Assemblée nationale du Régime de retraite des enseignantes
et enseignants de l'Ontario

Les enseignants veulent avoir leur mot à dire sur où le régime investit

Le 13 avril, à Toronto, le Régime de retraite des enseignantes et enseignants de l'Ontario (RREO) a convoqué son assemblée annuelle pour les actionnaires, c'est-à-dire toute personne ayant un diplôme valide d'enseignement en Ontario et qui est employé soit en tant qu'enseignant dans une classe ou dans d'autres postes dans un conseil scolaire ontarien, une école privée désignée ou un autre organisme désigné. L'assemblée était en présentiel à la bibliothèque de référence de l'Ontario et en ligne, avec une participation combinée d'au moins 300 personnes.

À l'extérieur de la réunion, des groupes ont distribué de l'information aux participants, partageant leurs opinions sur les placements du régime. Par exemple, 150 tracts ont été distribués par Empower Yourself Now au sujet des placements du régime dans Stone Canyon Industries Holdings Inc., une compagnie américaine antisyndicale qui est active au Canada.

Le président du conseil d'administration du RREO, Steven McGirr, a présidé l'assemblée et son président et directeur général, Jo Taylor, ainsi que d'autres responsables ont fait un compte-rendu aux participants sur le rendement du régime au cours de l'année dernière, en termes de rendement et des services offerts aux membres du régime.

Quelque 183 000 membres actifs contribuent au régime et 153 000 membres reçoivent une pension. En moyenne, un membre du régime reçoit une pension pour 32 ans. En 2022, le régime s'est accru de 4 % et avait des avoirs de 247 milliards de dollars à la fin de l'année, une augmentation de 5 milliards par rapport à l'année précédente.

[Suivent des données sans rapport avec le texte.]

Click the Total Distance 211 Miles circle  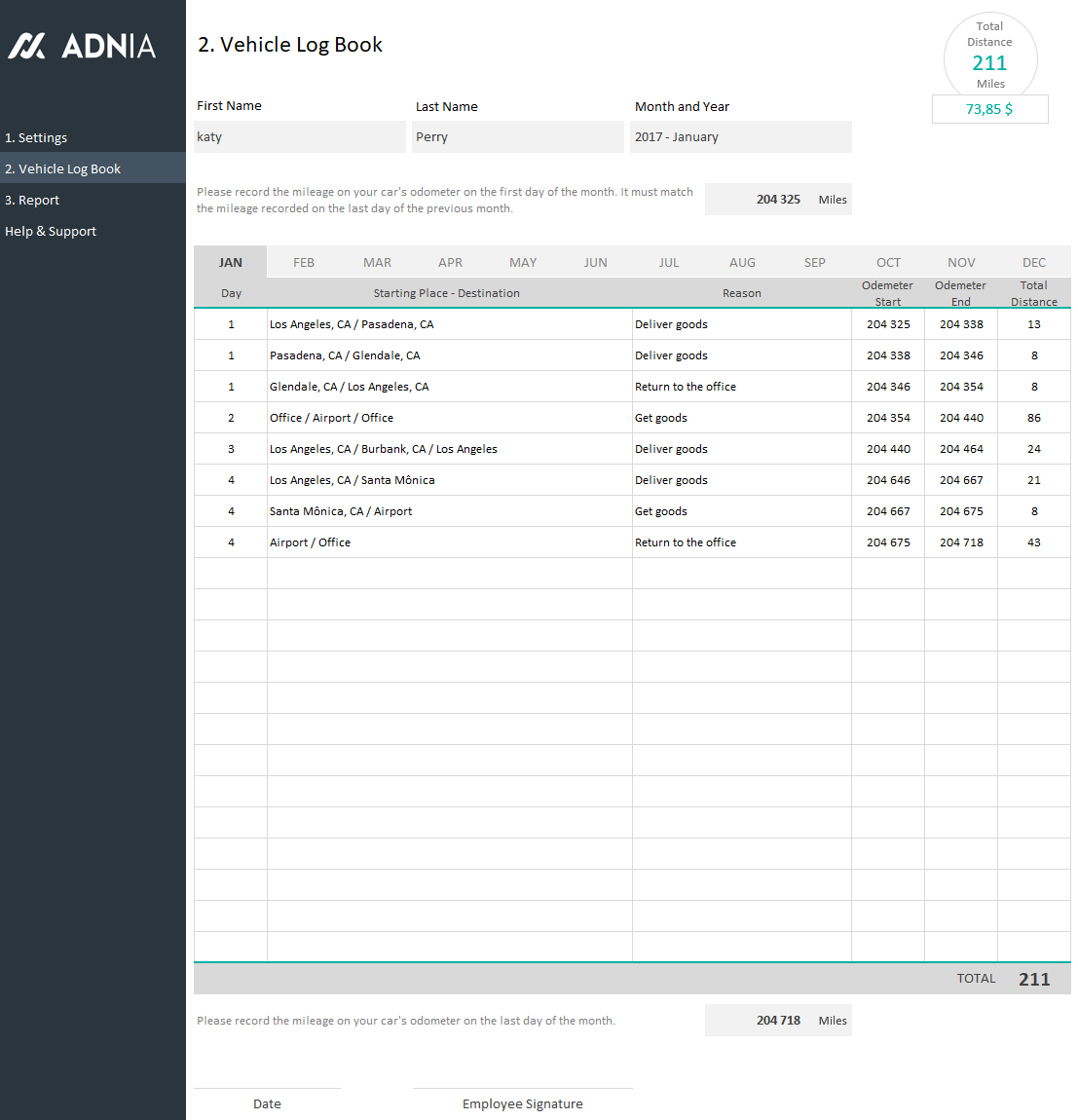point(989,58)
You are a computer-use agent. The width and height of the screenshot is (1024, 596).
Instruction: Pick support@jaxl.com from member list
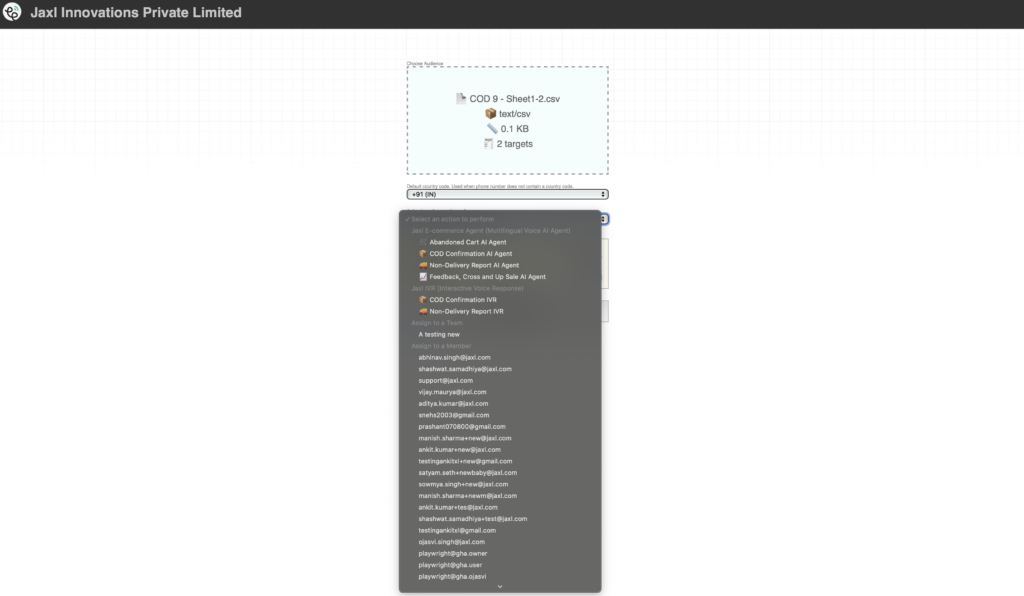445,380
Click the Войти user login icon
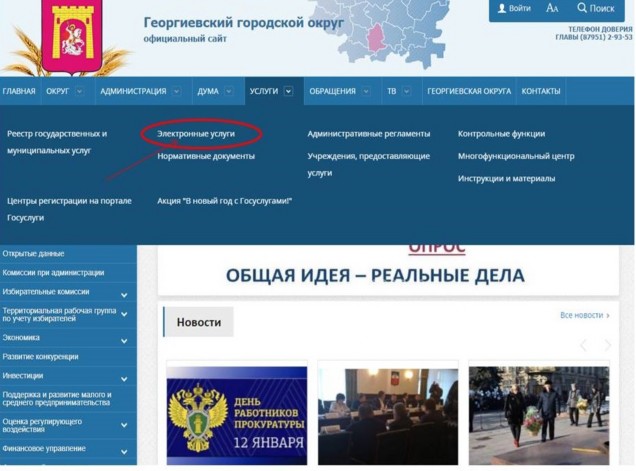 pyautogui.click(x=502, y=8)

Il est entièrement capitalisé pour la dixième année consécutive et a un taux de croissance de 9,8 % depuis sa création en 1990. En 2022, le régime a versé 7,2 milliards de dollars en pensions et en bénéfices, comparativement à 6,9 milliards l'année précédente, et a augmenté ses prestations de 6,3 %, offrant ainsi une protection contre l'inflation à ses membres – ce qui a été reconnu par les participants membres du régime comme étant un mécanisme important qui assure la stabilité des revenus des retraités.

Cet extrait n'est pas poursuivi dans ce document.